A clinical trial (terminated in early 2014 due to safety concerns) found that Ethicon’s Physiomesh, had unacceptably high rates of reoccurrence and postoperative complications. The FDA cleared Physiomesh for marketing in 2010 under its 510(k) “substantially equivalent” approval mechanism. Under the 510(k) process manufacturers are permitted to market medical devices so long as they show they are substantially equivalent to another medical device that is already on the market. FDA 510(k) clearance does not require manufacturers of medical devices to perform clinical trials to determine the safety and efficacy of a new medical device before they are released onto the market. Thus, no clinical trials had been performed on the Physiomesh device when it was released in 2010. The clinical trial on this device did not come until four years later.
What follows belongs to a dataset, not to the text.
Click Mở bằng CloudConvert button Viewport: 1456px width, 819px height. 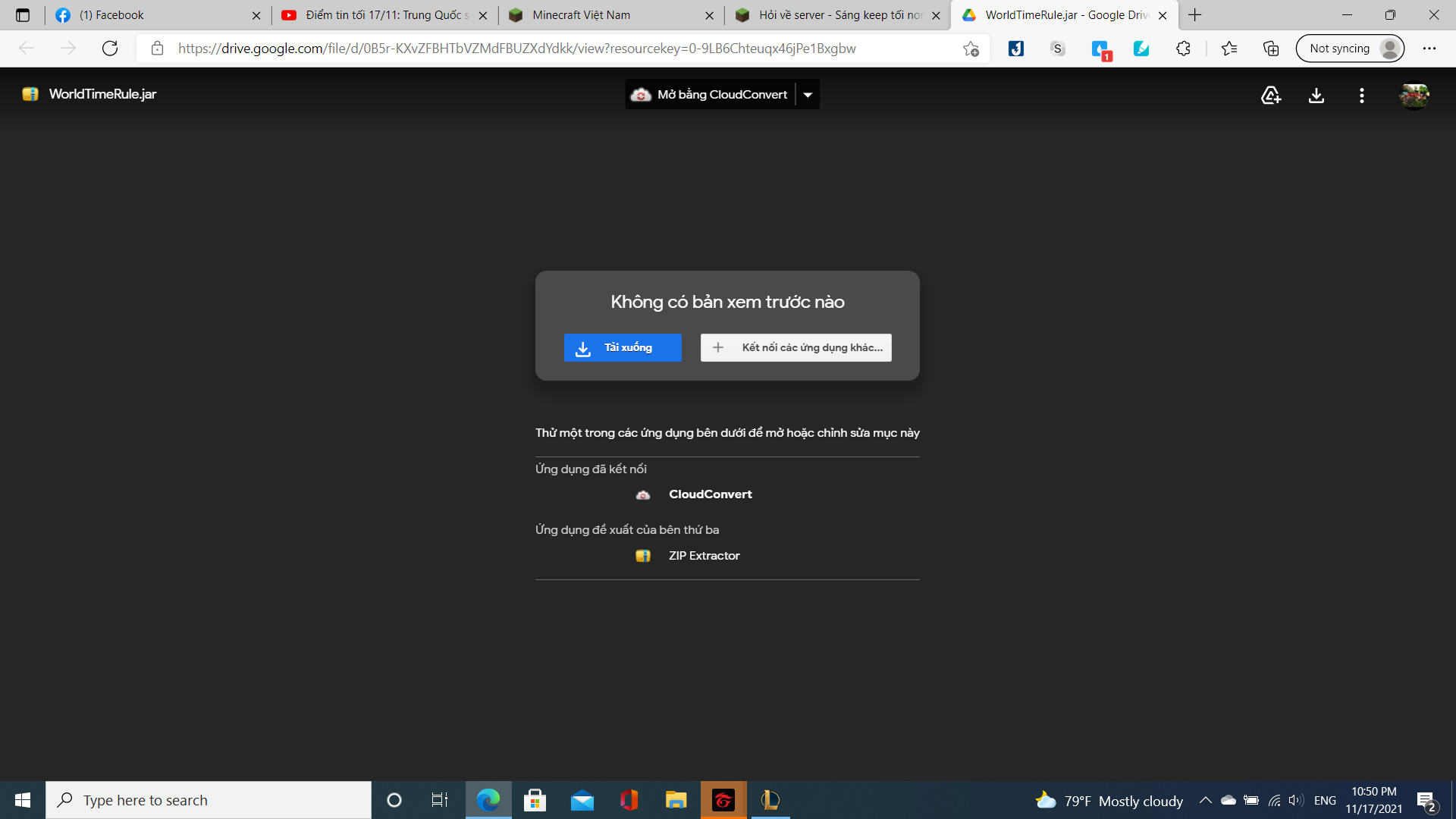click(x=711, y=95)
In 2014 the Polish Hernia Study Group sponsored a clinical study intended to compare two different fixation techniques for hernia mesh in laparoscopic ventral repairs. The researchers compared the Physiomesh/Securestrap and Ventralight ST/SorbaFix mesh products with respect to pain. It was a single-center, prospective randomized study, a study protocol which is at the top of the hierarchy of evidence paradigm. The study was intended to include 50 patients per group with interim analysis for safety after 25 patients. The safety parameters included the number of recurrences and postoperative complications. However, at the interim analysis the study was abruptly terminated because of safety concerns. The researchers observed a 20% recurrence rate with the Physiomesh group in the first 6 months. They also found a significantly higher pain rate for the Physiomesh group at the 3-month point. Although the study could not be completed because of these safety concerns, the researchers concluded that these interim findings confirmed the superiority of elastic mesh, which was found to be safer and more efficacious for laparoscopic ventral hernia repairs. Despite being aware of these severe adverse events associated with the Physiomesh product in 2014, Ethicon waited until May 2016 before withdrawing the product from the market.
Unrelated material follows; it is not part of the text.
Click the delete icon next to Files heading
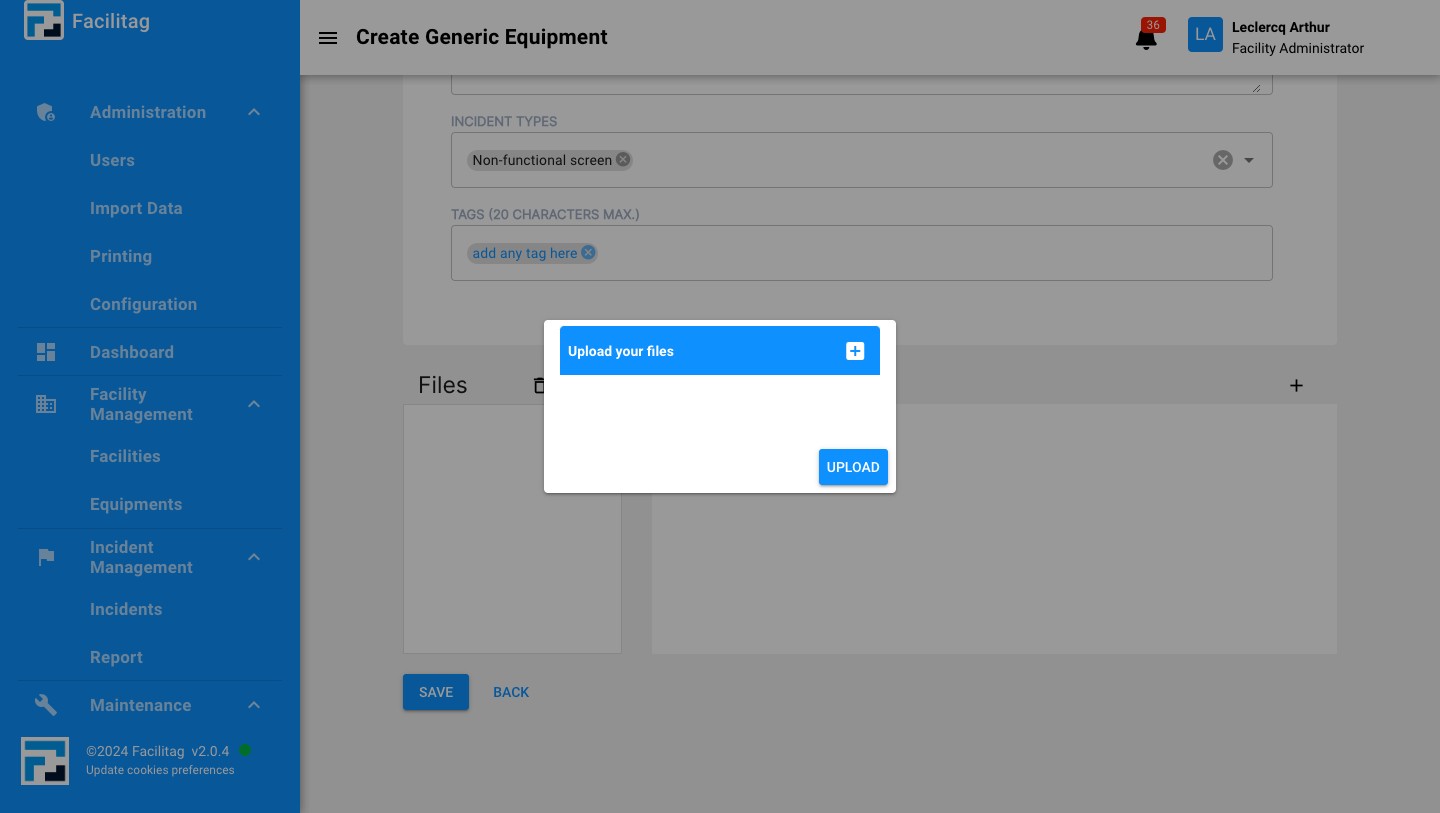The height and width of the screenshot is (813, 1440). 541,385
Physiomesh implants are made up of three materials. The core is prolene polypropylene mesh with 3mm pores and a polydioxanone film on top. This film is supposed to act as a gluing agent between the mesh and monocryl film, which is the top layer of the mesh. This design is unique in that it consists of polypropylene sandwiched between layers of thick polymer films. The outer layer of film prevents adequate tissue ingrowth with the mesh allowing it to move, migrate or ball-up. Additionally, the large pore, small filaments design makes this mesh too weak causing it to rupture and for the hernia to reoccur. These design flaws are consistent with the severe adverse events that were observed in the clinical trials. Studies have also shown that these films can act as absorbable barriers that provide an adequate environment for bacterial adherence, niche formation and biofilm development due to the large surface area provided by the barrier sheet. As a result, a large surface area is prone to the colonization of bacteria that can lead to persistent infection. Many of these complications cause patients debilitating pain and often lead to subsequent surgeries.